• 取り組む課題
1. このコントレビューについて、次の問いに答えてください。
(a) 公演日はいつか。
(b) 連作コントとされている三つの作品はどれか。
(c) 『家族』で、カレシが結婚のあいさつをする相手は誰か。
2. このコントレビューの『家族』のあらすじで、「さらに」に続いてフォローしはじめるとされているものをすべて挙げてください。
3. このコントレビューのうち、「ほかの作品をあいだにはさみつつ、ひとつ出来事を複数の視点から描いています。」で始まり「くわえて、祖父、祖母、複数の同居人まで登場し、同じくフォロー。」で終わる部分を、そのまま書き写してください。

• 本文
+ + + +

公演日 | 2010年5月 |
収録 |
プロローグ「小ピンチ」 絶体絶命戦士ピンチマン Brandnew 引力 ノーツー 大ピンチ 家族 走れネロス 告ぐ エピローグ「大チャンス」 |
どうも、コント作家のりきぞうです。
きょうも、コント作品をレビューしていきます。
取りあげるのは、バカリズム『ピンチ!』。
『小ピンチ』、『大ピンチ』、『大チャンス』は、連作コント。
ほかの作品をあいだにはさみつつ、ひとつ出来事を複数の視点から描いています。
シナリオ上、ロジカルな構成になってます。
とびとびではなく、とおしでみるといいかもです。
…
個人的に良かったのは、「家族」、「告ぐ」 ─ 。
以下、くわしくみていきます。
『家族』
あらすじ
カノジョの父に、結婚のあいさつをするカレシ。
父親は反対しつづけるが、妻や弟は認めるようフォローする。
くわえて、祖父、祖母、複数の同居人まで登場し、同じくフォロー。
さらに、野球少年、見知らぬ男、武士、こけし、ハト、ミトコンドリアまでフォローしはじめて……。
ひとこと
むすめの結婚をみとめるよう、ぞくぞくと登場人物がやってくる。
バカリズムさんおトクいの「フリップ芸」で、ありきたりなプロポーズコントを笑いにかえます。
うまいなぁ。
『走れネロス』
あらすじ
王様にとらわれ、処刑を言いわたされるネロス。

+ + + +

テキストと要素の位置を特定するための項目
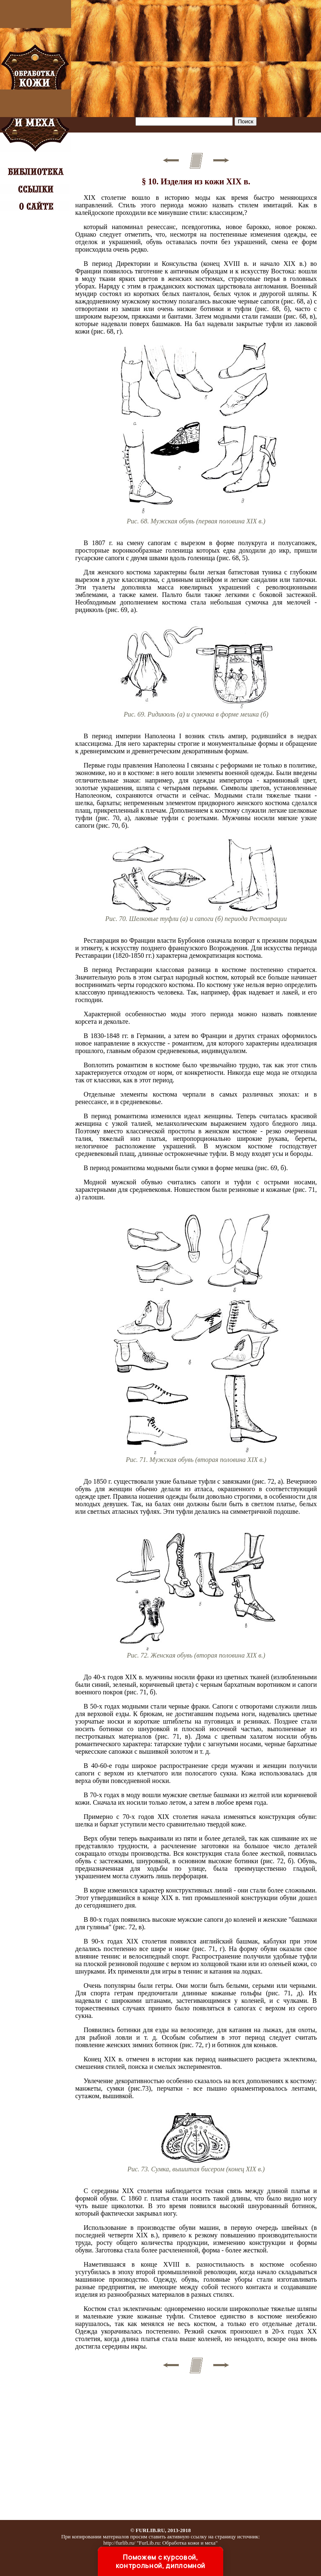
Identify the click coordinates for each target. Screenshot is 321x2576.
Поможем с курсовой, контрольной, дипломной (160, 2561)
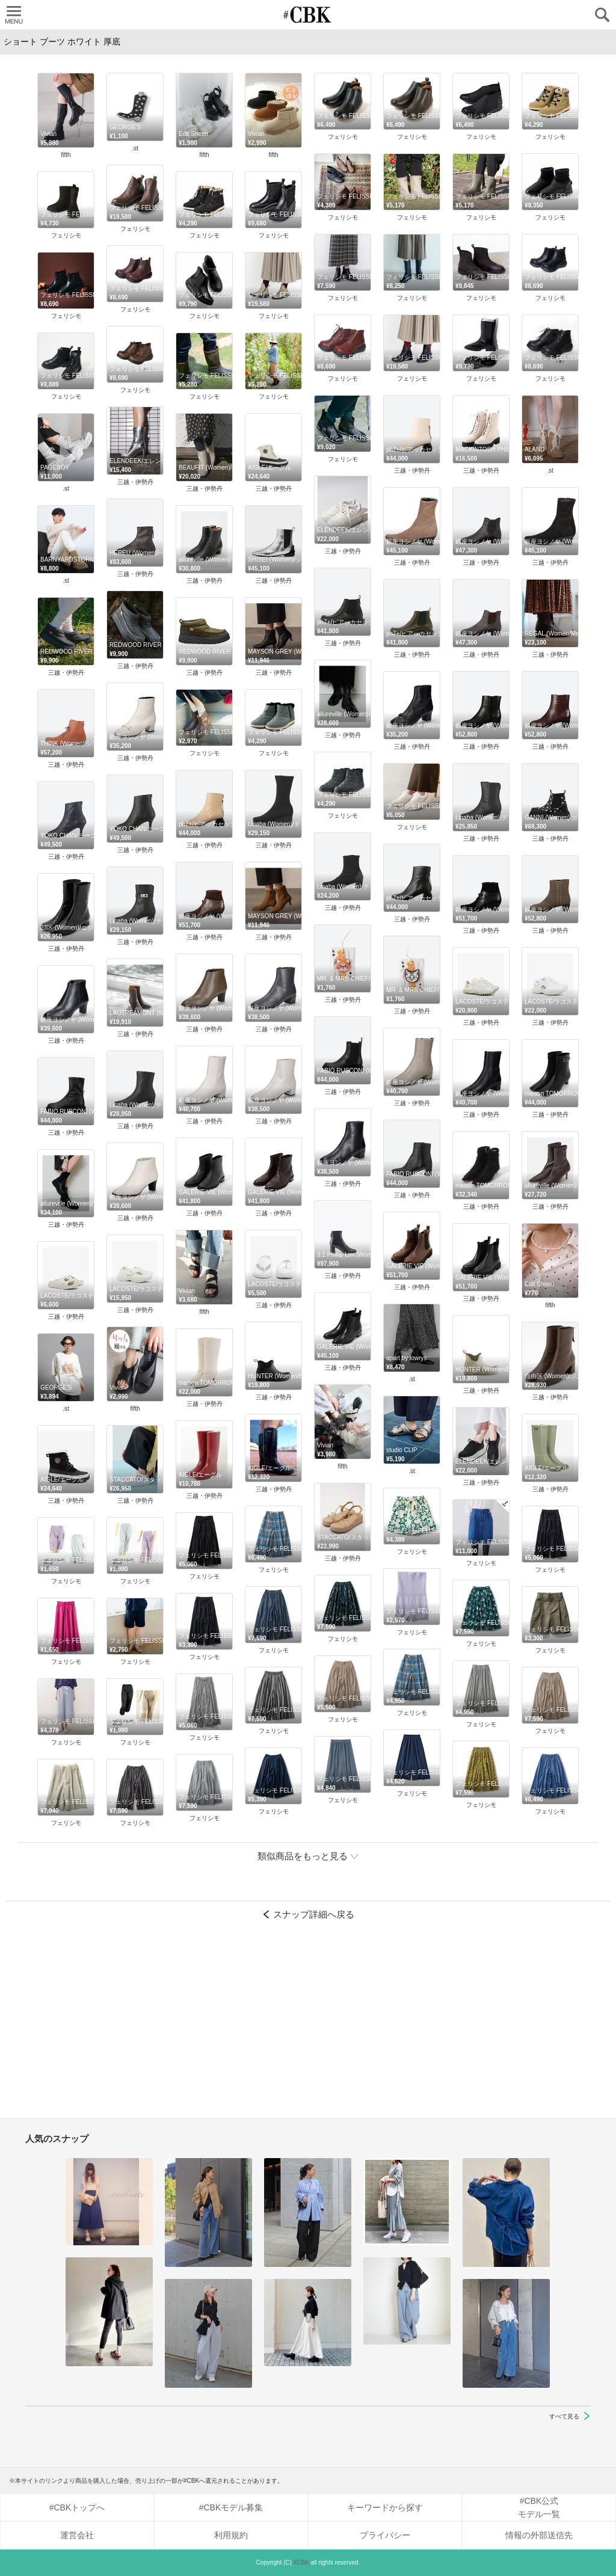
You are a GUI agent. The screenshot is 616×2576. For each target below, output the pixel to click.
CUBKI (308, 14)
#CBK (301, 2562)
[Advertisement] (308, 2025)
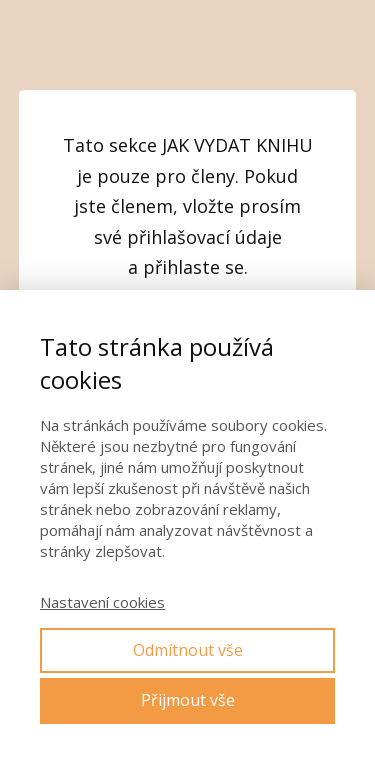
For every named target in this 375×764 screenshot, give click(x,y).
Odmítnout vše (188, 650)
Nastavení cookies (102, 602)
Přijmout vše (188, 700)
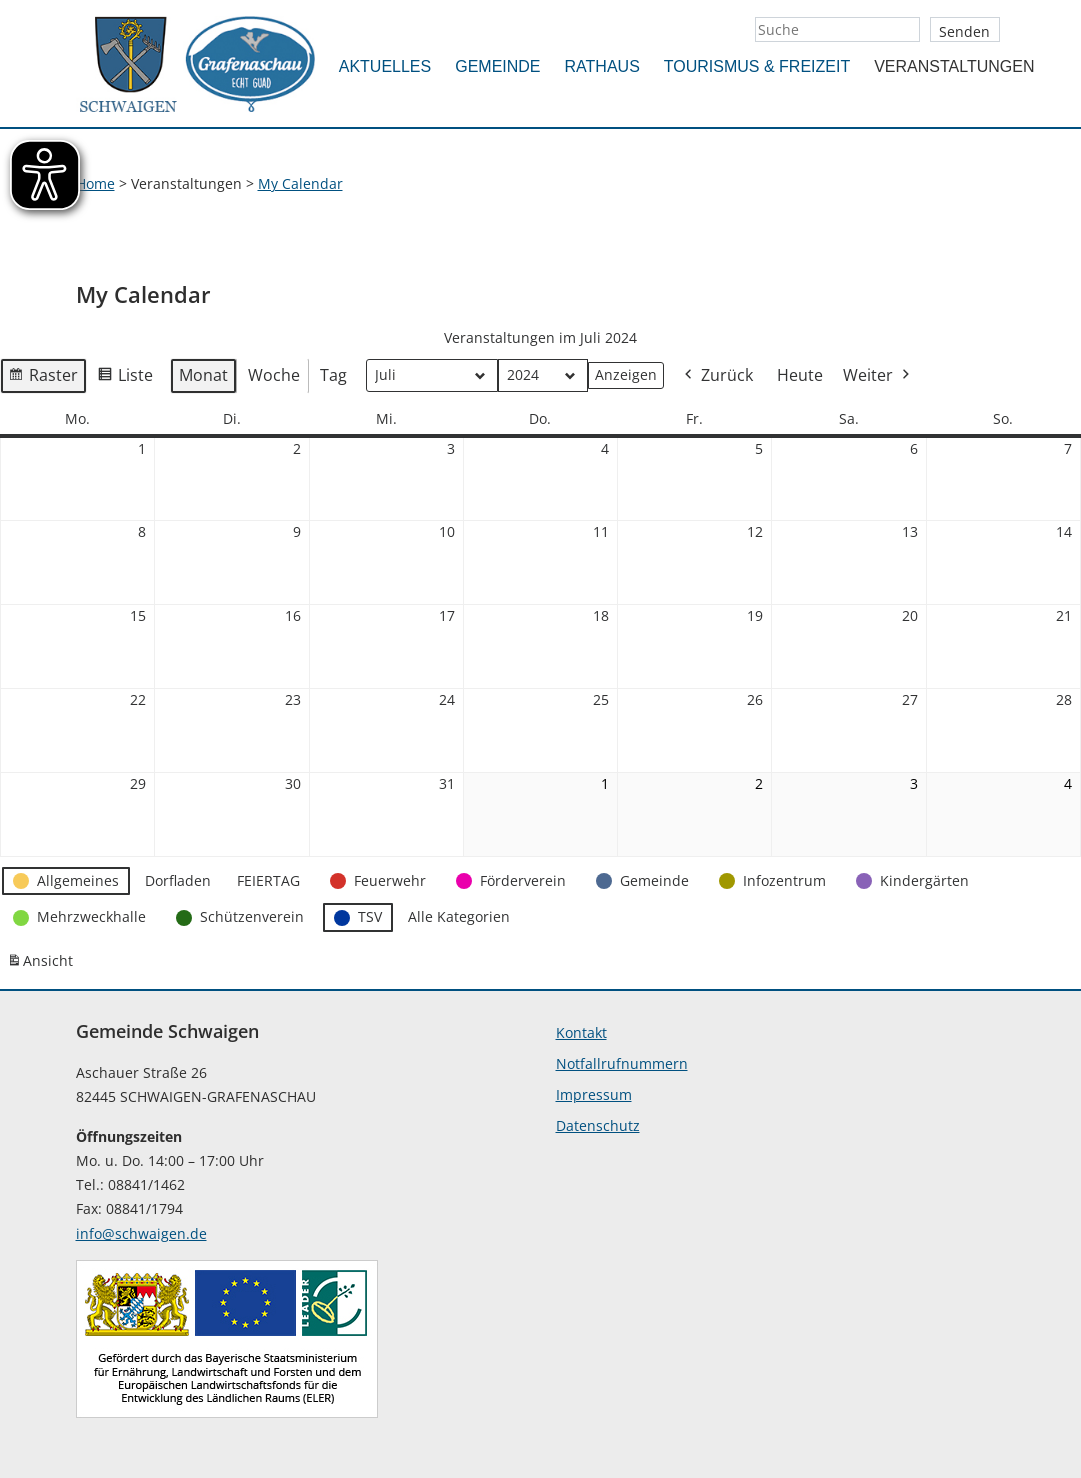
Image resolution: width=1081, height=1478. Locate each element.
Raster (43, 379)
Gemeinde (497, 66)
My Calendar (300, 183)
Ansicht (43, 965)
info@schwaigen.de (141, 1233)
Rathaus (602, 66)
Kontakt (581, 1032)
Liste (125, 379)
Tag (333, 375)
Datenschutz (598, 1125)
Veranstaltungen (954, 66)
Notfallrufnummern (622, 1063)
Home (95, 183)
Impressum (594, 1094)
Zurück (717, 376)
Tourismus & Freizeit (757, 66)
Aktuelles (385, 66)
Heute (800, 375)
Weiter (878, 376)
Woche (274, 375)
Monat (203, 375)
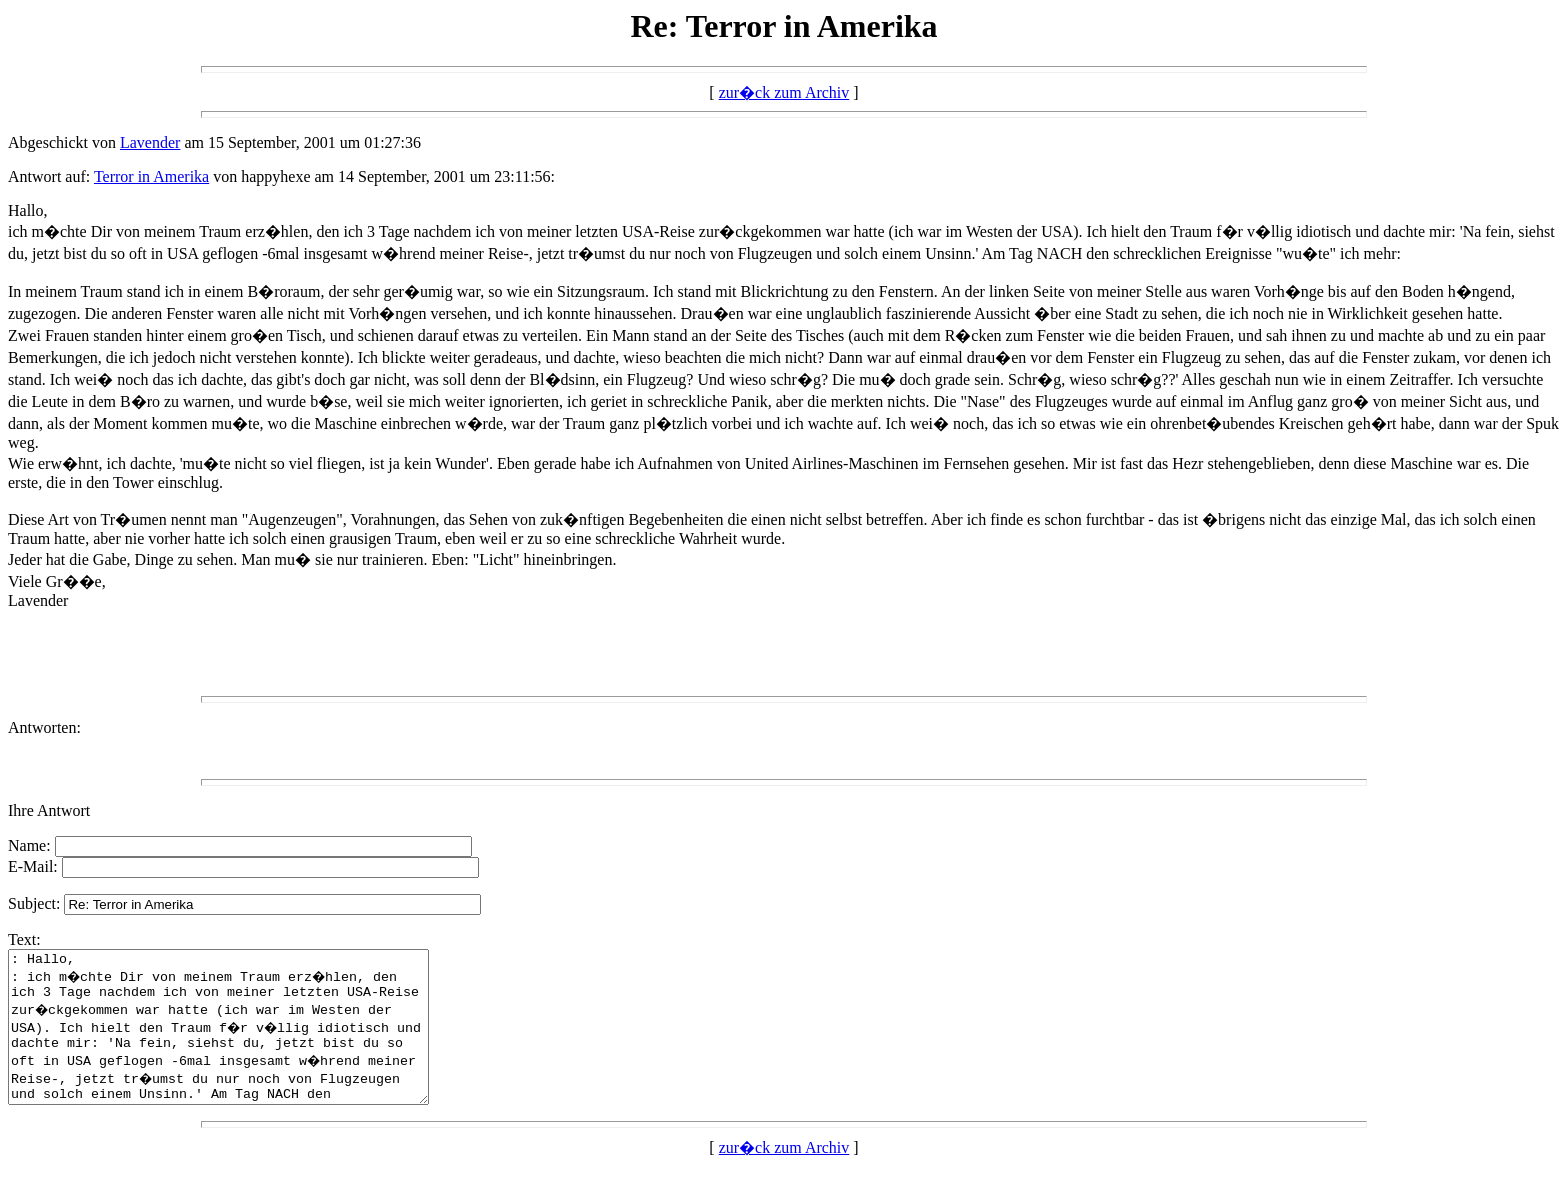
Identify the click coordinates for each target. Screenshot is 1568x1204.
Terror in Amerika (151, 176)
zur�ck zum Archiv (784, 92)
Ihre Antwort (49, 810)
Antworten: (44, 727)
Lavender (150, 142)
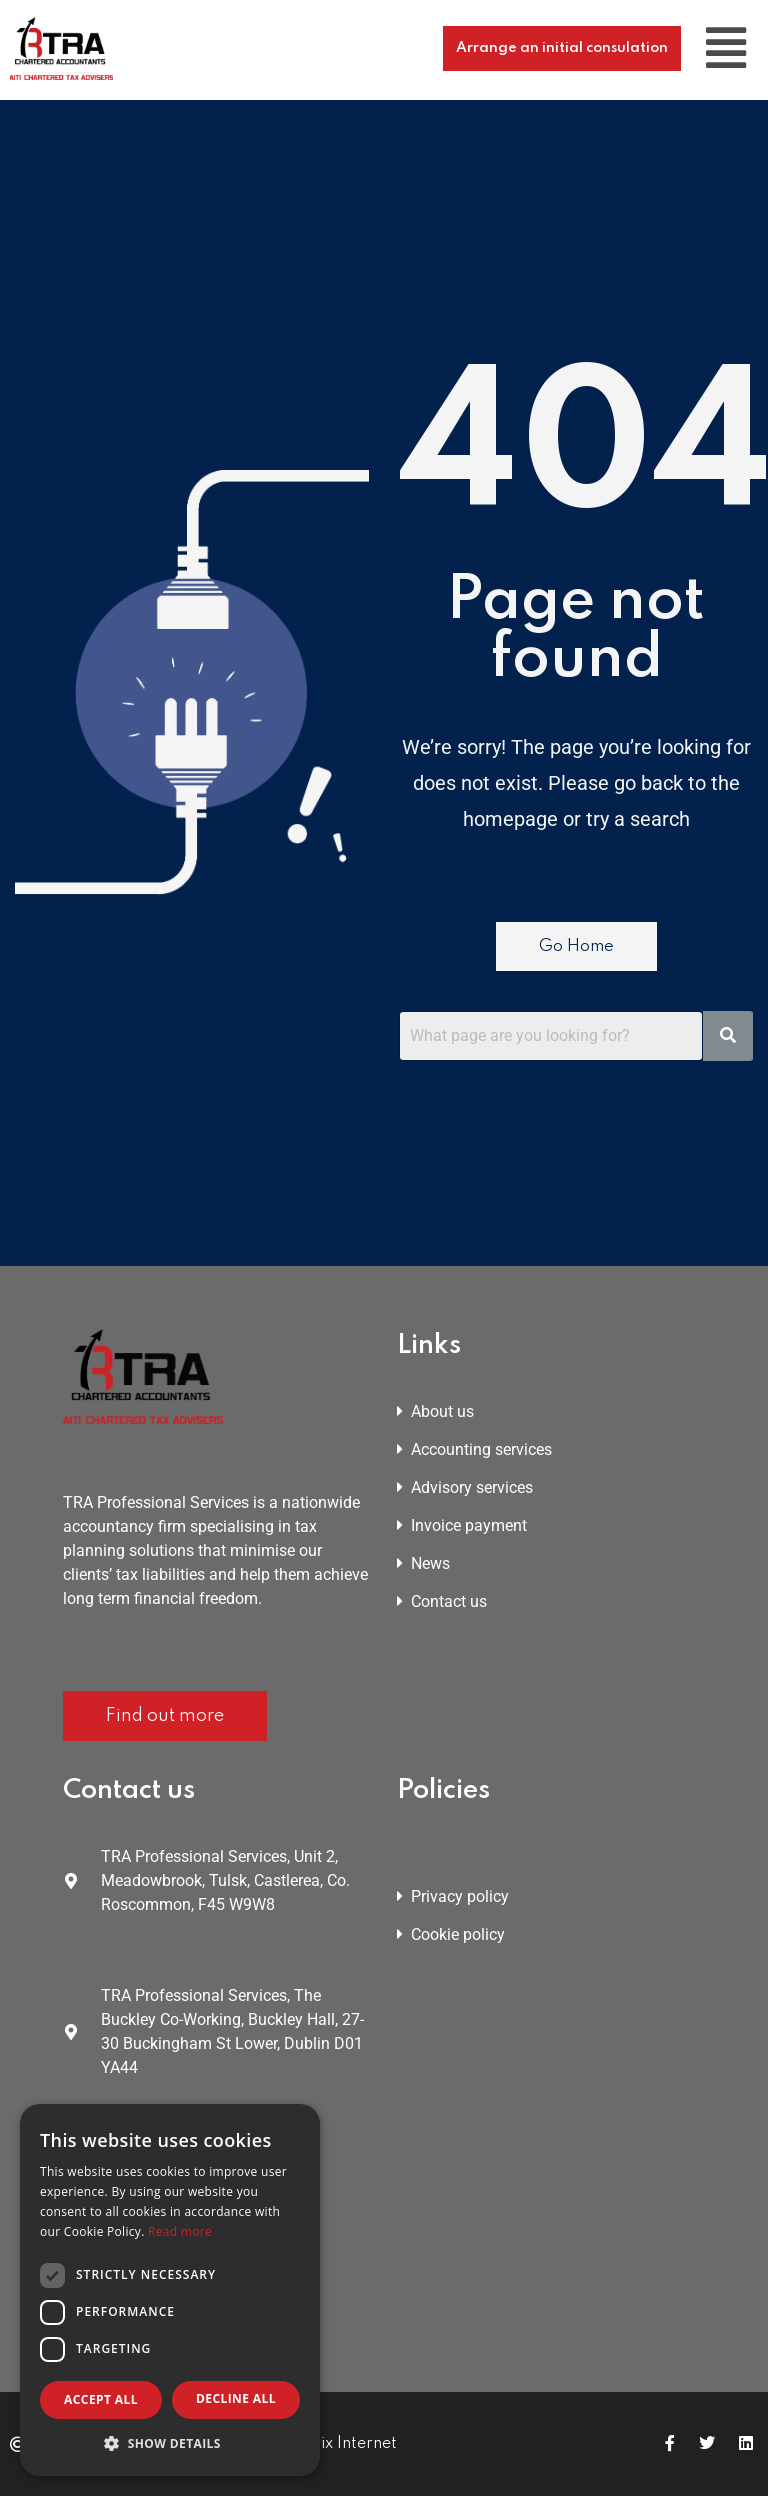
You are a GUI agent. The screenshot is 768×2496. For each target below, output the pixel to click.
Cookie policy (451, 1934)
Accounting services (474, 1449)
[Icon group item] (670, 2443)
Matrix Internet (340, 2444)
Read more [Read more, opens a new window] (180, 2231)
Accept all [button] (101, 2399)
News (423, 1563)
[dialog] (170, 2290)
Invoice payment (462, 1525)
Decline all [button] (236, 2398)
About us (435, 1411)
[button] (726, 48)
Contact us (442, 1601)
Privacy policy (453, 1896)
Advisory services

+ + + +

• 回答一覧
1.
(a) 2010年5月
(b) 『小ピンチ』、『大ピンチ』、『大チャンス』
(c) カノジョの父

2. 野球少年、見知らぬ男、武士、こけし、ハト、ミトコンドリア

3.
ほかの作品をあいだにはさみつつ、ひとつ出来事を複数の視点から描いています。
シナリオ上、ロジカルな構成になってます。
とびとびではなく、とおしでみるといいかもです。
…
個人的に良かったのは、「家族」、「告ぐ」 ─ 。
以下、くわしくみていきます。
『家族』
あらすじ
カノジョの父に、結婚のあいさつをするカレシ。
父親は反対しつづけるが、妻や弟は認めるようフォローする。
くわえて、祖父、祖母、複数の同居人まで登場し、同じくフォロー。